Di Indonesia, Murabahah telah diperbolehkan (halal) dengan keluarnya Fatwa Dewan Syari'ah Nasional Majelis Ulama Indonesia No: 04/DSN-MUI/IV/2000. Dalam fatwa tersebut disebutkan bahwa salah satu alasan dihalalkannya murabahah adalah karena masyarakat banyak memerlukan bantuan penyaluran dana dari bank syari'ah berdasarkan prinsip jual beli. Masyarakat juga memerlukan bantuan guna melangsungkan dan meningkatkan kesejahteraan diberbagai kegiatan, maka bank syari'ah perlu memiliki fasilitas murabahah bagi yang memerlukannya.
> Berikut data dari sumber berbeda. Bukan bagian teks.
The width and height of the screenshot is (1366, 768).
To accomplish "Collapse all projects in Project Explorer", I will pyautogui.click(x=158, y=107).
Dalam perbankan syariah, pembayaran murabahah dapat dilakukan dengan tunai atau dicicil. Murabahah pada awalnya tidak ada hubungannya dengan pembiayaan, akan tetapi pada perkembangannya digunakan oleh perbankan syari'ah dengan menambahkan beberapa konsep lain sehingga menjadi salah satu bentuk produk pembiayaan. Ada beberapa ciri dari murabahah dalam perbankan syariah, yang paling utama adalah barang dagangan harus tetap dalam tanggungan bank selama transaksi antara bank dan nasabah belum selesai.
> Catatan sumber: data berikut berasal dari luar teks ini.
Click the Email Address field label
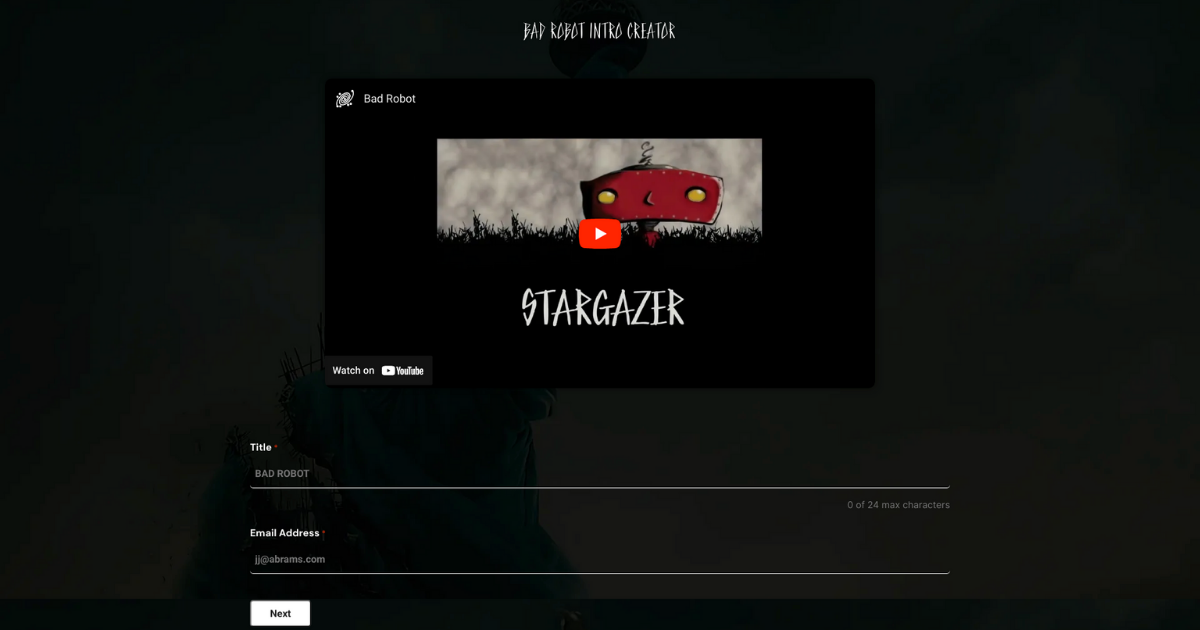The height and width of the screenshot is (630, 1200). 284,534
Murabahah dalam Hukum Positif dan Landasan Hukumnya.
Kedudukan Perbankan Syariah di Indonesia telah mendapatkan payung hukum yang jelas dengan diundangkannya Undang-Undang Republik Indonesia Nomor 21 Tahun 2008 Tentang Perbankan Syariah.
Pada Pasal 1 ayat 25 disebutkan bahwa yang dimaksud dengan pembiayaan dalam sistem perbankan syariah adalah penyediaan dana atau tagihan yang dipersamakan dengan itu berupa:
a. Transaksi bagi hasil dalam bentuk mudharabah dan musyarakah;\
b. Transaksi sewa-menyewa dalam bentuk ijarah atau sewa beli dalam bentuk ijarah muntahiya bittamlik;
c. Transaksi jual beli dalam bentuk piutang murabahah, salam, dan
d. istishna’;Transaksi pinjam meminjam dalam bentuk piutang qardh; dan
e. Transaksi sewa-menyewa jasa dalam bentuk ijarah untuk transaksi multijasa
Semua akad diatas, berdasarkan persetujuan atau kesepakatan antara Bank Syariah dan/atau UUS dan pihak lain yang mewajibkan pihak yang dibiayai dan/atau diberi fasilitas dana untuk mengembalikan dana tersebut setelah jangka waktu tertentu dengan imbalan ujrah, tanpa imbalan, atau bagi hasil.
Lebih lanjut, dalam Pasal 19 huruf (c) disebutkan bahwa Kegiatan usaha Bank Umum Syariah meliputi penyaluran pembiayaan bagi hasil berdasarkan Akad mudharabah, Akad musyarakah, atau Akad lain yang tidak bertentangan dengan Prinsip Syariah.
Apabila terjadi sengketa perbankan syariah, maka berdasarkan Pasal 55, penyelesaian sengketa Perbankan Syariah dilakukan oleh pengadilan dalam lingkungan Peradilan Agama atau dalam hal para pihak telah memperjanjikan penyelesaian sengketa dalam kontrak perjanjian/akad, maka penyelesaian sengketa dilakukan sesuai dengan isi Akad, dan penyelesaian sengketa tersebut tidak boleh bertentangan dengan Prinsip Syariah.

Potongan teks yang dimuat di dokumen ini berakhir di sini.